==== 検討用の文章 ====
参考:「法務省:性犯罪関係の法改正等 Q&A」 https://www.moj.go.jp/keiji1/keiji12_00200.html#Q9

従前の性交同意年齢は「それ未満の者は性的な行為の意味に関する判断能力を備えていないので理論的に同意が不可能な年齢」を意味するところ、改正して、年齢差条項を付与してしまっては、もはやその定義が維持できないと考えていた。 したがって、論理構成の変更が必要となるように思う。

例えば、
「13歳未満の者は同意不可能」

「13歳に達すれば判断能力が熟し性的同意が可能になる」

しかし

「13歳〜16歳の年少者と他者との関係については」

「そこに5歳以上の年齢差がある場合には心理学的・精神医学的知見により、絶対に対等な関係はあり得ないため」

「性的判断能力を身につけて間もない16歳までの年少者を非対称な関係から保護するために」

年齢差が5歳以上ある場合かつ他方が16歳未満である場合の性行為を禁ずる

とかいう感じなら、筋が通るか。 また、積極的に年齢差条項の必要性を主張するためには(何故、16歳を同意年齢にしてそれ未満の者との性交を一律に禁じるという構成にしないのかという問いに答えるためには)、「刑法の謙抑性」を持ち出すべきであろう。 なお、海外の法制でも年齢差条項はあるようだ(https://moj.go.jp/content/001132261.pdf…)。この点に関しては外国の議論含め研究が必要だろう。また、国内の刑法学者が改正を機に、年齢差規定について議論することも期待する。「心理学的・精神医学的知見」なるものも確認が必要。 また、この「16歳」を「性交同意年齢」と呼ぶことは、不正確な(違和感のある)表現になるようにも思う。上記のような構成をとるならば。あくまで性交同意が可能になる(成熟する)年齢は13歳であって、13歳〜16歳については、「関係の対等の不可能性」という別の理由を根拠とする規制であるからである。


年少者の場合、同年代間の性行為でも(いや、むしろだからこそ)、同意なき性交となることも多いのではなかろうか。個人的な経験則上でも、極めてコンセンサスのあり方が危うい態様で性関係を持つ若年層や、もっといえば「酔わせてヤっちゃおう」みたいなことを平気で言うような友人も少なくない。

また、「先生と生徒」的な関係、典型的に描かれるのは、年上の男性に想いを寄せる女子生徒みたいな少女漫画的性愛関係、ここの基礎となるのは、「年上男性への憧れ」であって、「対等でない関係」の帰結によるものではないだろう。「先生と生徒」的な性愛関係に否定しえないような愛の強度のようなものが生じえることは、数々の創作作品や各人の経験から明らかであろう。

つまりは、13歳以上〜16歳未満の人と5歳以上年長の人の関係について「絶対に対等な関係はあり得ないといえる」、というのは、明らかにフィクションである。

もっとも、13歳未満の者につき”一律に”性的同意をする能力がない、というのも明らかにフィクションであるから(精神の成熟の差は個人によって異なる)、ここでフィクション性が存することについては決定的な問題ではない。
==== 記録一覧 ====
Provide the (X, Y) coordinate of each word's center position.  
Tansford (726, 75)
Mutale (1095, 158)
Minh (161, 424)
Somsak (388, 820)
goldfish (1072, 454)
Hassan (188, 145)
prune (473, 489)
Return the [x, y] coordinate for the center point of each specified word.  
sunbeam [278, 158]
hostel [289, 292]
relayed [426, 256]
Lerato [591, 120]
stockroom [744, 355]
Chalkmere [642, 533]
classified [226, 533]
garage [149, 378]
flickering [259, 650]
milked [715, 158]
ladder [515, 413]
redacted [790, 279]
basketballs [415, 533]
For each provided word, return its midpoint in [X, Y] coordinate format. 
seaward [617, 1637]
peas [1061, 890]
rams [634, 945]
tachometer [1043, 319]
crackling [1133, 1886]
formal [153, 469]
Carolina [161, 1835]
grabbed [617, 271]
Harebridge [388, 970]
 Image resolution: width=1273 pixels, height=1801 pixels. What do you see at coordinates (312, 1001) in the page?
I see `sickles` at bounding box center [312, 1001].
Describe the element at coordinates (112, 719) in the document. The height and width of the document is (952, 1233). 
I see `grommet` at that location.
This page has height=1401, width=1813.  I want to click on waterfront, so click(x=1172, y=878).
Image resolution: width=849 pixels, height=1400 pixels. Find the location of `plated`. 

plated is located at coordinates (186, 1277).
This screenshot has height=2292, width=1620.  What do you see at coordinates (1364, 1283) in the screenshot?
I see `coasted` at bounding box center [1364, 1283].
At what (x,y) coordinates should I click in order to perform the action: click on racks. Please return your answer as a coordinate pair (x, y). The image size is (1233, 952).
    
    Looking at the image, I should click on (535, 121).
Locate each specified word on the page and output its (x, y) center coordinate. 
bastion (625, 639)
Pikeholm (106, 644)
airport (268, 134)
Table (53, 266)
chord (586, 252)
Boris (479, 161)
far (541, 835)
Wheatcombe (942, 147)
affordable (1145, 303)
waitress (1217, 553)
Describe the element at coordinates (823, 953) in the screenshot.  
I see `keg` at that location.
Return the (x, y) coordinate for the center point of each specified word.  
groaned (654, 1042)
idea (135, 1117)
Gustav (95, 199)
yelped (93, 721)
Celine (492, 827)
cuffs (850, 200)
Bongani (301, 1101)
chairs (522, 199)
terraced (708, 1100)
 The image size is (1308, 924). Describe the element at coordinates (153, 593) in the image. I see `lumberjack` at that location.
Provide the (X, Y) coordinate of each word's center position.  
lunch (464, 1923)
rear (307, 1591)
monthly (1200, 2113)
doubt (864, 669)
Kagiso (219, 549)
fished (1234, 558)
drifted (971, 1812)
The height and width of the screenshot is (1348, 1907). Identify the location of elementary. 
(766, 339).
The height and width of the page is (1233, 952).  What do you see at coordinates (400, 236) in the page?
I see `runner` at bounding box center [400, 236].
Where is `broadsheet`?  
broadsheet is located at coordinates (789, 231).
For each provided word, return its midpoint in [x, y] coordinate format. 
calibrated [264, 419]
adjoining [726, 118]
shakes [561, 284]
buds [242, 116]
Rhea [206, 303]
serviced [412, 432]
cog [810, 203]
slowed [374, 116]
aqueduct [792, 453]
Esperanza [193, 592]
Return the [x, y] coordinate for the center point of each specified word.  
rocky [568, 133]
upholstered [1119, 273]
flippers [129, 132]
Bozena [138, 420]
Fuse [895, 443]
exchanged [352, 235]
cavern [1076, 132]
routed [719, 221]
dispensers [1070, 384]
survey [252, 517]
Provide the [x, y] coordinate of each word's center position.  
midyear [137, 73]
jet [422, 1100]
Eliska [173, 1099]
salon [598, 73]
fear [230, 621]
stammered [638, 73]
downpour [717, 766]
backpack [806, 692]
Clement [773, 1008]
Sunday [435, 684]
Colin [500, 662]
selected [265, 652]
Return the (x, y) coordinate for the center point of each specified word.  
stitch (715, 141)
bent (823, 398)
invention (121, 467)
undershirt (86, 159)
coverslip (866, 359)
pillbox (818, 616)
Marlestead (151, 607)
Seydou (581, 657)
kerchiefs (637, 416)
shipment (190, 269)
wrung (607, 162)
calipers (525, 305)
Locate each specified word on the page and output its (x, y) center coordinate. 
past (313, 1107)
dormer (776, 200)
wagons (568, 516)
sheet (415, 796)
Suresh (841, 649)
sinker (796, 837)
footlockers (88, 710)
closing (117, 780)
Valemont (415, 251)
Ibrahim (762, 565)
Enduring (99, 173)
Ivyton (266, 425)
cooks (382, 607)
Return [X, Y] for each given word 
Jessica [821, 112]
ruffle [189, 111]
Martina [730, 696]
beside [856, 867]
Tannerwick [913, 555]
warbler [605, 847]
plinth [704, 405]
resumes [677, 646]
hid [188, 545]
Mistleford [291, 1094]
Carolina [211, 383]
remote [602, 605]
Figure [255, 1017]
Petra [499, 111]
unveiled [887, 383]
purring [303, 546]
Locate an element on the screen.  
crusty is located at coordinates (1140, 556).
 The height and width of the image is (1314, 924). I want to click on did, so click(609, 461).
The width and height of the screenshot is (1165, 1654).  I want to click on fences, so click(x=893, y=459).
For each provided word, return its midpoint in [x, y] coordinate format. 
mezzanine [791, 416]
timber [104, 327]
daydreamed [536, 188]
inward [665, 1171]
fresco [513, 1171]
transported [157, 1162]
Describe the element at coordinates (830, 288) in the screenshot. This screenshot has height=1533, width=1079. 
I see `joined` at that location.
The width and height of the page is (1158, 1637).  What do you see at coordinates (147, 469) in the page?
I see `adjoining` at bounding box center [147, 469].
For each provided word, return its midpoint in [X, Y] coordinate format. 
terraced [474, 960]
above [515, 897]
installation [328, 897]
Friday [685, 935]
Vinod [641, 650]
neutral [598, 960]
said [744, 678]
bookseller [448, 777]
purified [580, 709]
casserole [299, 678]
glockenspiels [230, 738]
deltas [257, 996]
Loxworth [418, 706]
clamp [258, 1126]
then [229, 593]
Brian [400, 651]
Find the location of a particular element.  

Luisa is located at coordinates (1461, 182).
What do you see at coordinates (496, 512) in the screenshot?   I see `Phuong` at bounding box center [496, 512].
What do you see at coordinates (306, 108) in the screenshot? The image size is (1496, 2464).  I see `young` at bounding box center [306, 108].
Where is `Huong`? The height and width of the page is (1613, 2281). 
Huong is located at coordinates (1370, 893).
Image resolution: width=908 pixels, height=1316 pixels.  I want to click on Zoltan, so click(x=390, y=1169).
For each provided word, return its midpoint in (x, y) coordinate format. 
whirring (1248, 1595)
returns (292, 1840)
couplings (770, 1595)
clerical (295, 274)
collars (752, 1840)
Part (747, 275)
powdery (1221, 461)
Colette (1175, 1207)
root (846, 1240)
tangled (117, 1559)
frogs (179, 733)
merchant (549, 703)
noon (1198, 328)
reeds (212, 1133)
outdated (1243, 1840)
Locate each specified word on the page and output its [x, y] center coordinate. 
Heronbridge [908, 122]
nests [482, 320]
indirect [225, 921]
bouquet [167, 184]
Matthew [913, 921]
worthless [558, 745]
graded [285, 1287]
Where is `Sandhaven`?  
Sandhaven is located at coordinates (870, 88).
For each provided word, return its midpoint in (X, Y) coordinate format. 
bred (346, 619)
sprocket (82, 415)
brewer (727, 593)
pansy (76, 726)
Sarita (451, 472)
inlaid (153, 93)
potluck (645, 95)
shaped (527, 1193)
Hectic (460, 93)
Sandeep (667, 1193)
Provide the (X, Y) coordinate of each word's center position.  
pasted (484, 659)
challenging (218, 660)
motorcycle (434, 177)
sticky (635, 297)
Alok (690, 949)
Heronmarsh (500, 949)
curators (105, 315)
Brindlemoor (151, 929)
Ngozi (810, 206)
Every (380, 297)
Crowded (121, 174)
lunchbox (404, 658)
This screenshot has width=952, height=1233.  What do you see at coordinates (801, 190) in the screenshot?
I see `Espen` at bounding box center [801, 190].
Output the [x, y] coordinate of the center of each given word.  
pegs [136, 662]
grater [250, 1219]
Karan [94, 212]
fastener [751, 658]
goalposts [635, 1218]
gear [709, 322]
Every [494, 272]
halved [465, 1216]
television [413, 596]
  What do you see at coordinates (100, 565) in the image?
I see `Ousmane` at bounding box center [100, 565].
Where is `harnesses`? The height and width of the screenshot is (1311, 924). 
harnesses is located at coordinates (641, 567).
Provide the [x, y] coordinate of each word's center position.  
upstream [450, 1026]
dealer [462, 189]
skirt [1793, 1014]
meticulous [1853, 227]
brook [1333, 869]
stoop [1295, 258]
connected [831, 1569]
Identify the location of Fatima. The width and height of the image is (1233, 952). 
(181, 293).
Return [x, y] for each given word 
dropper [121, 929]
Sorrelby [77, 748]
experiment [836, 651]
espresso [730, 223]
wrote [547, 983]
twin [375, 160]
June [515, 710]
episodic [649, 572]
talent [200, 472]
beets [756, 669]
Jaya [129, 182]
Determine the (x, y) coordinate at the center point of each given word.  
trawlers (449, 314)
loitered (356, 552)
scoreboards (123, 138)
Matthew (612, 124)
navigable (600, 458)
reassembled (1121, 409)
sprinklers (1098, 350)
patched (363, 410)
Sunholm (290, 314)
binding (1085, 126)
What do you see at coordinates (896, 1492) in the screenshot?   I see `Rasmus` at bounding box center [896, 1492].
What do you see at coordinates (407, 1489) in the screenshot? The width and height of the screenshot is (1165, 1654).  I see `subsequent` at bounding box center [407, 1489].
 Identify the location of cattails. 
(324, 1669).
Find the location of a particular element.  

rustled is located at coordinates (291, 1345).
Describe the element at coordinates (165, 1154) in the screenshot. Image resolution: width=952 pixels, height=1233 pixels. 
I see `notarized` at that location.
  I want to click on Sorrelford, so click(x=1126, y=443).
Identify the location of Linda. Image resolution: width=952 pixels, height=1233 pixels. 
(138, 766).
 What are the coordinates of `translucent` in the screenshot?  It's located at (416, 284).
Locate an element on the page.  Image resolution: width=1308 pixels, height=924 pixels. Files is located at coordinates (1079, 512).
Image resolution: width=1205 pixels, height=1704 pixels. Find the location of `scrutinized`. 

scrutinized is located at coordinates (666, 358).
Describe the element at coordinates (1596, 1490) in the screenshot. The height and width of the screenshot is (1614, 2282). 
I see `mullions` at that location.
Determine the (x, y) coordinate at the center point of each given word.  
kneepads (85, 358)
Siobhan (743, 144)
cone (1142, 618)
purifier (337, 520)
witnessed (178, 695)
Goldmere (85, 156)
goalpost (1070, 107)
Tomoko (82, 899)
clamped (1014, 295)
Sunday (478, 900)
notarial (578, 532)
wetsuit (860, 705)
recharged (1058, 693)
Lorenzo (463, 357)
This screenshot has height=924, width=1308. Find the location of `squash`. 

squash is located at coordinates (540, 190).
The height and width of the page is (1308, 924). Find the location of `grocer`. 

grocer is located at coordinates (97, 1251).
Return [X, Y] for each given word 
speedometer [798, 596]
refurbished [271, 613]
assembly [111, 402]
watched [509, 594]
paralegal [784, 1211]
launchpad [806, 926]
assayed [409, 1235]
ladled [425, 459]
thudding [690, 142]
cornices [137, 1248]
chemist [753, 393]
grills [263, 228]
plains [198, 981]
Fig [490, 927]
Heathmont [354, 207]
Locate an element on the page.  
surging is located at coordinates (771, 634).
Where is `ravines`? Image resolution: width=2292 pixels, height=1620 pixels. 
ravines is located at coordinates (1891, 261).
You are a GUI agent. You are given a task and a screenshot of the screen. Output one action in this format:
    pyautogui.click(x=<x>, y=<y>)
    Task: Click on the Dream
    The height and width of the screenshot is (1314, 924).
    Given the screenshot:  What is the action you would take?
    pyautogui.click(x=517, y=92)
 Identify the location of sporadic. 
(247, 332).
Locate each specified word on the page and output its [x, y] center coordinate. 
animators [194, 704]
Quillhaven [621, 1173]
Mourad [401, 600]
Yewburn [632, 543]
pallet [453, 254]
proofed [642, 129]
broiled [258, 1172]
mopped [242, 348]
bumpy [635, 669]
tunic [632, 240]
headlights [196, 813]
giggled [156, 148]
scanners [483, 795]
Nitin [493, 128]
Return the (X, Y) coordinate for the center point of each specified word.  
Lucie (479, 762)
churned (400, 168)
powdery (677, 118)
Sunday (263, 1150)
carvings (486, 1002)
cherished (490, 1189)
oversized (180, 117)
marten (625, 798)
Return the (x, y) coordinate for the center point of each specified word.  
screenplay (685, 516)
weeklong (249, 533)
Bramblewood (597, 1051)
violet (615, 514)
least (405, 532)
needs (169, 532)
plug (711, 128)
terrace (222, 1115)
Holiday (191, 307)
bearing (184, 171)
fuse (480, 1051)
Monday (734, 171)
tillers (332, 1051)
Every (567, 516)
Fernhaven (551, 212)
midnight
====
▶ [課題 A]
検討用の文章について、次の問いに答えよ。
(i) 年齢差条項の必要性を積極的に主張するために持ち出すべきだとされているものは何か。
(ii) 「先生と生徒」的な性愛関係の基礎となるものとして挙げられているものは何か。
(iii) 13歳未満の者に一律に性的同意能力がないとするのもフィクションだとされる理由は何か。
▶ [課題 B] 検討用の文章のうち、「年齢差が5歳以上ある場合かつ他方が16歳未満である場合の性行為を禁ずる」から「人の経験から明らかであろう。」までのすべてを原文どおりに書き写せ。

▶ [解答 A]
(i) 「刑法の謙抑性」
(ii) 「年上男性への憧れ」
(iii) 精神の成熟の差は個人によって異なるから。

▶ [解答 B]
年齢差が5歳以上ある場合かつ他方が16歳未満である場合の性行為を禁ずる

とかいう感じなら、筋が通るか。 また、積極的に年齢差条項の必要性を主張するためには(何故、16歳を同意年齢にしてそれ未満の者との性交を一律に禁じるという構成にしないのかという問いに答えるためには)、「刑法の謙抑性」を持ち出すべきであろう。 なお、海外の法制でも年齢差条項はあるようだ(https://moj.go.jp/content/001132261.pdf…)。この点に関しては外国の議論含め研究が必要だろう。また、国内の刑法学者が改正を機に、年齢差規定について議論することも期待する。「心理学的・精神医学的知見」なるものも確認が必要。 また、この「16歳」を「性交同意年齢」と呼ぶことは、不正確な(違和感のある)表現になるようにも思う。上記のような構成をとるならば。あくまで性交同意が可能になる(成熟する)年齢は13歳であって、13歳〜16歳については、「関係の対等の不可能性」という別の理由を根拠とする規制であるからである。


年少者の場合、同年代間の性行為でも(いや、むしろだからこそ)、同意なき性交となることも多いのではなかろうか。個人的な経験則上でも、極めてコンセンサスのあり方が危うい態様で性関係を持つ若年層や、もっといえば「酔わせてヤっちゃおう」みたいなことを平気で言うような友人も少なくない。

また、「先生と生徒」的な関係、典型的に描かれるのは、年上の男性に想いを寄せる女子生徒みたいな少女漫画的性愛関係、ここの基礎となるのは、「年上男性への憧れ」であって、「対等でない関係」の帰結によるものではないだろう。「先生と生徒」的な性愛関係に否定しえないような愛の強度のようなものが生じえることは、数々の創作作品や各人の経験から明らかであろう。